Faculty Senate > FSCC Report

The following is a synthesis of assessments by FSCC members of the new graduate tuition policy.

Faculty unanimously endorses the goal of improving graduate education.

Changes in graduate tuition policy--such as limiting the number of years for degree completion and giving students full support--could improve the focus, pace and quality of a graduate education. In some instances programs will be smaller, but they will be more selective.

For example, the IT Professional Master's Committee reviewed the new MS in Information Technology and concluded that it was both possible and desirable to change the degree to require completion in one academic year. The admissions standards will be set higher and fewer students will be enrolled in Fall 2002. The committee nonetheless expects to increase enrollment in future years.

However much there is unanimous support for improving graduate education and strong support for aspects of the new policy, there is, on the other hand, a consensus that the transition plan needs to be modified.

Issues differ slightly according to school. Due to the fact that currently-supported students must be fully-funded, some schools will have an increase in the number of fully-funded TAs. (This year Science has 141 full-time equivalent TAs. Next year there will be 172 fully-funded TAs, according to the most recent assessments.) Science and Engineering, for example, do not have these funds in their budgets. One means of finding funding would be to cut clinical and adjunct faculty. This would have significant impact on both graduate and undergraduate course offerings and FSCC members stressed that this could, in particular, negatively impact undergraduate education. In some Engineering disciplines "quality" is linked to being able to offer smaller studio classes rather large lectures.

A suggested strategy or solution is to "grandfather" current students. This would not change ultimate goal of establishing a new graduate tuition policy and would not hamper implementing changes in policy for incoming students. Grandfathering would ameliorate some of the sense of crisis that the faculty and administration are experiencing as they scramble to reorganize not only graduate funding but related issues such as course offerings.

An Ombusperson could be assigned to each school to help the transition as was the case with the 4 X 4 plan.

Final point regarding transition:
I think we all agree that as educators at Rensselaer our purpose is not restricted to teaching academic disciplines, but also includes instilling a sense of community, citizenship, and leadership to our students. Many feel that there is an ethical dimension to the way we handle this policy change and that we should set an example and let those students who matriculated under the previous policy finish their degree according to those guidelines. (We are aware of the "Notice Regarding Changes" that is on back of the title page of the catalogue which states: "Rensselaer reserves the right to change the course offerings, tuition, fees...and other regulations affecting its students." Although this notice allows for such changes, this situation can be seen as a type of social contact with current students.)

The major unresolved problem is how the remaining semesters after the first year for Master's and the first two years for the Ph.D. are to be funded.

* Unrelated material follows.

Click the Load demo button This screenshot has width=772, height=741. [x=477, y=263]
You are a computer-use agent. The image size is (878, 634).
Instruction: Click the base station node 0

Each school has it own variation of these issues. Again, I would like to stress the sense that I was given of faculty working in good faith trying to respond to the changes. However, the new policy is based on a graduate funding model found in Engineering and Science. In Architecture, H&SS and Management such models, in many instances, do not exist, or if they do, it is in a more limited fashion.

For example, Management recently surveyed 30 competitive Ph.D. programs. More than 90% of these schools received less than 5% of their funding from external grants or contracts.

At the NSF only 5% of research funds are committed to Social, Behavioral and Economic Sciences.

At the NEH the entire 2003 budget for requested grants--and this included not only those for research, but also those for education, preservation and public programming--is $90 million.

Key curricular challenge:
How do you maintain and enhance the quality of graduate programs and attract and retain the best students if you cannot support students for the duration of their degree?

MBA has very specific curricular issues:
The MBA needs flexibility in distribution of funds to establish as large a class as possible. All premiere MBA programs are large. Size matters in this field due to the business-networking aspect. Also, having part-time students is also important, because this enables the program to offer more breadth. Both features are essential to maintaining quality for the MBA.

Undergraduate impacted as well as graduate:
However much the focus is on graduate education, undergraduate will be impacted. FSCC members believe that if the policy is not modified somewhat, undergraduate education will diminish in quality. Some even think that undergraduate education will be affected even more quickly than graduate. The policy changes could affect class size. With one-year TAs, there will be a more inexperienced work force. Even with more TAs in certain schools next year, the number of clinical and adjuncts is expected to be reduced. If this occurs, there remains a problem because TAs must have supervision.

Again, I would like to stress that faculty are exploring new funding resources: It is crucial to raise funds to support graduate fellowships through the Capital Campaign.

There were diverse issues and opinions regarding part-time graduate students. Many believed their schools would lose part-time students with these changes.

"Absentia" status will be important for H&SS students who conduct archival or field research and there is concern that these students are allowed to register as full-time.